__Pixel coordinate grounding data__.
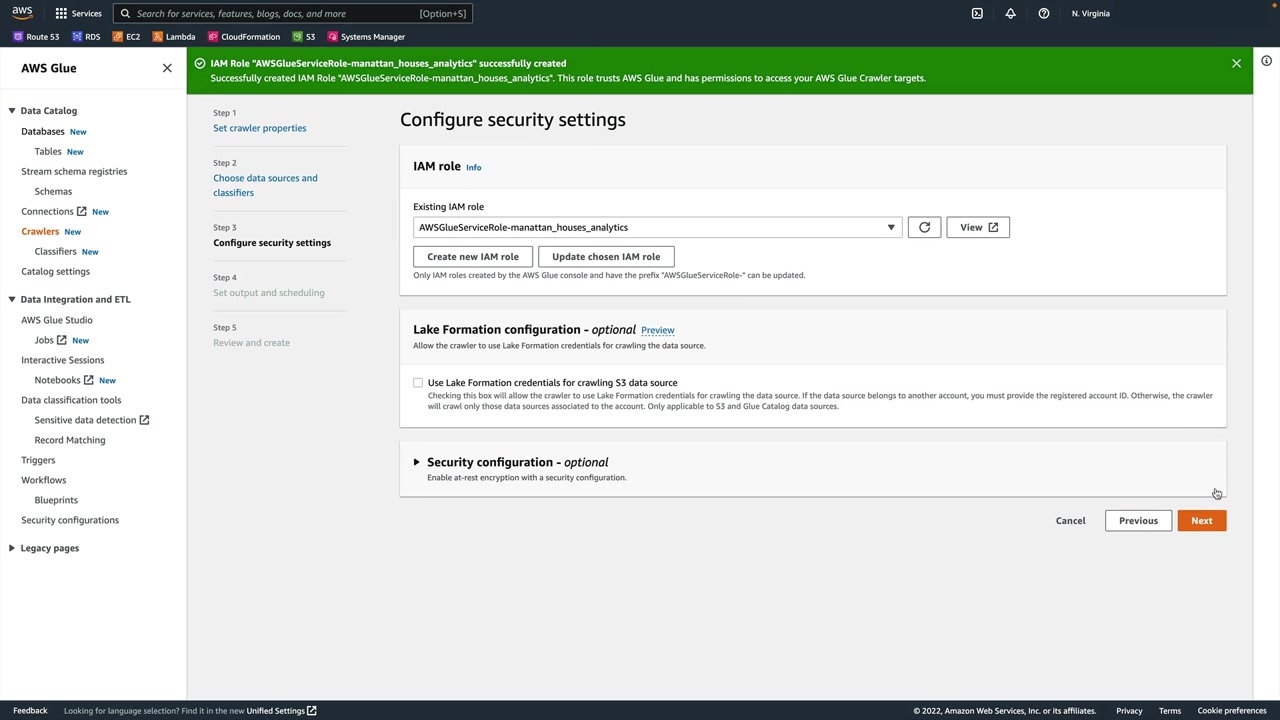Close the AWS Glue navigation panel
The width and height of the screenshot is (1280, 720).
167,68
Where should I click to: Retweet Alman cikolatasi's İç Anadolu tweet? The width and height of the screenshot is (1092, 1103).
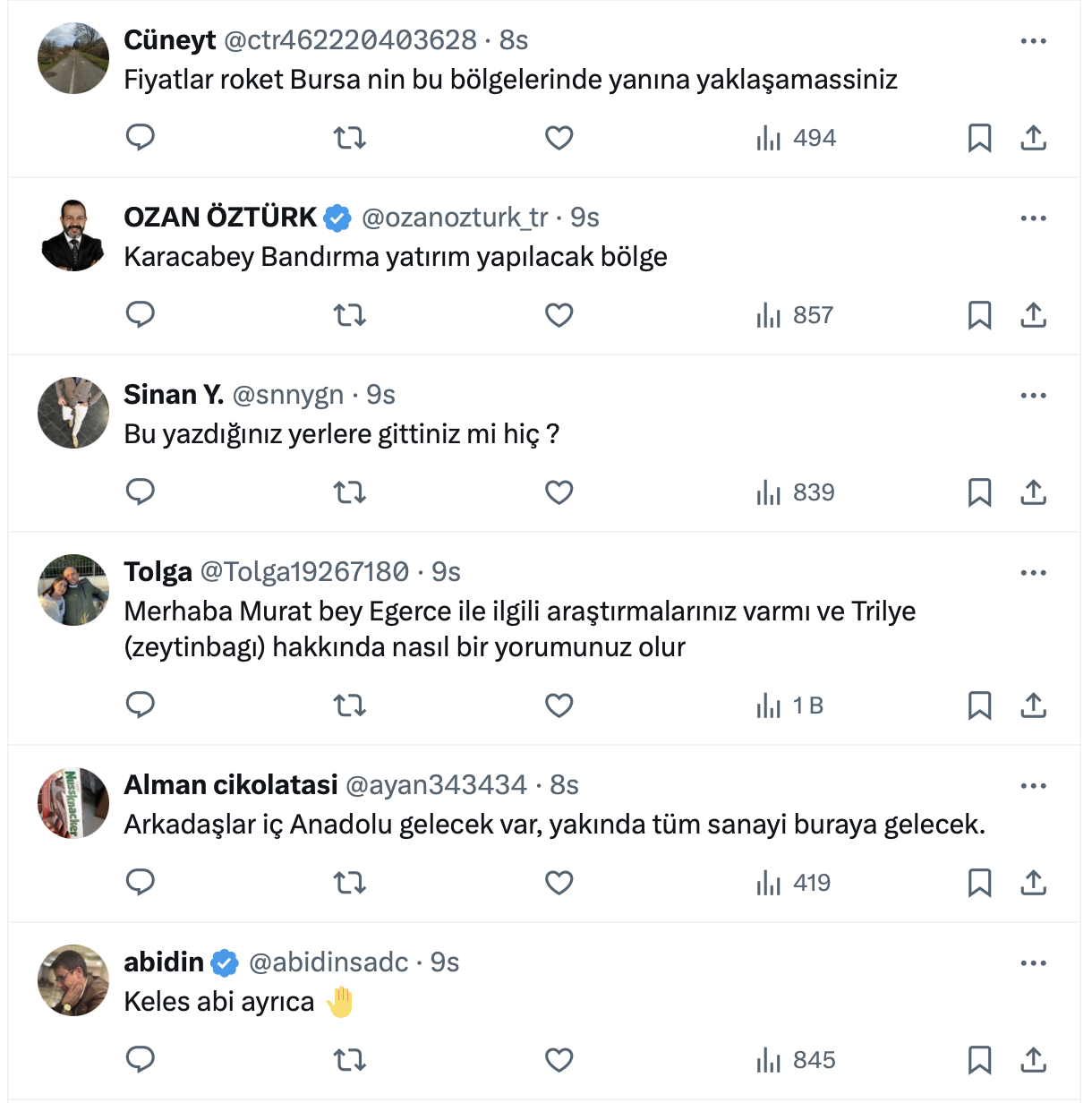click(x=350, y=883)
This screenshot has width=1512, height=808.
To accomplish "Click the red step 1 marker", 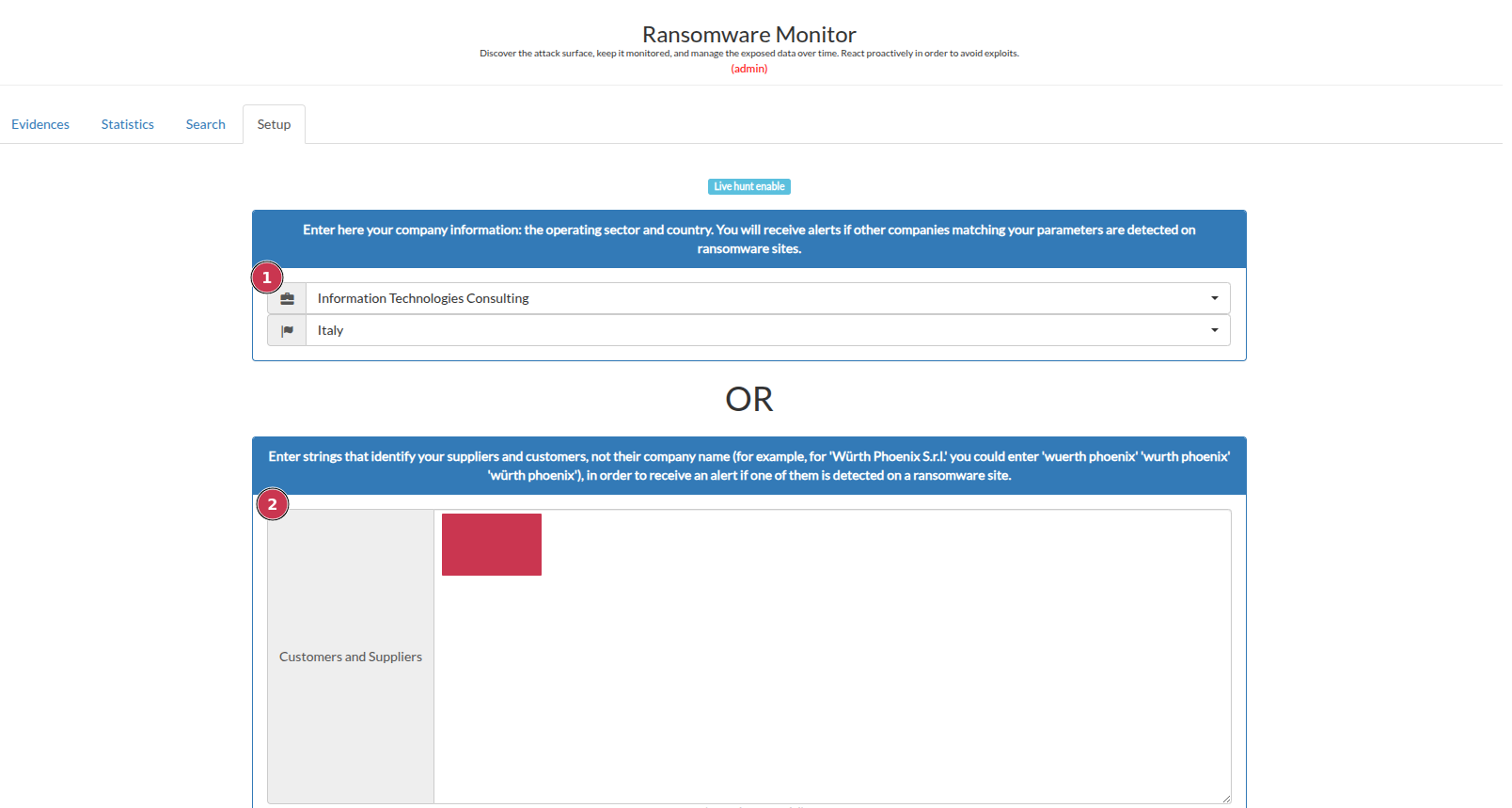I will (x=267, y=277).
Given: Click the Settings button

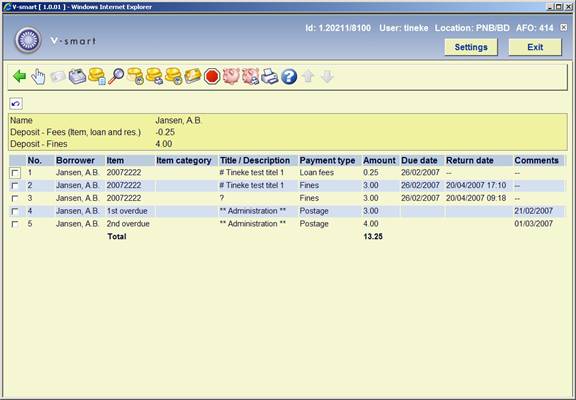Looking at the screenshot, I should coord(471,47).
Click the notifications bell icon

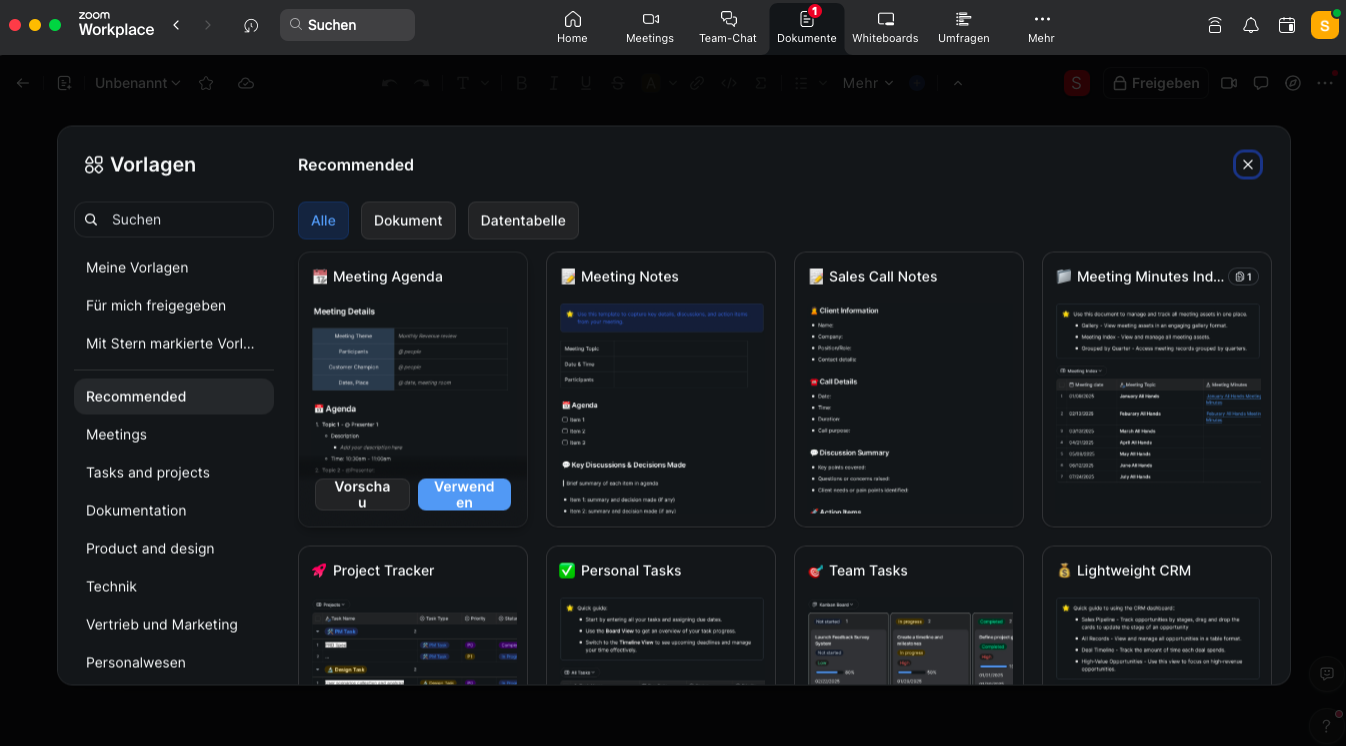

__WORK ITEM__. No pictures should appear in the copy. Print exactly the lines above from the line containing "Given: Click the Settings button" through the last line of the data.

__RESULT__.
Given: Click the Settings button

Looking at the screenshot, I should coord(471,47).
Click the notifications bell icon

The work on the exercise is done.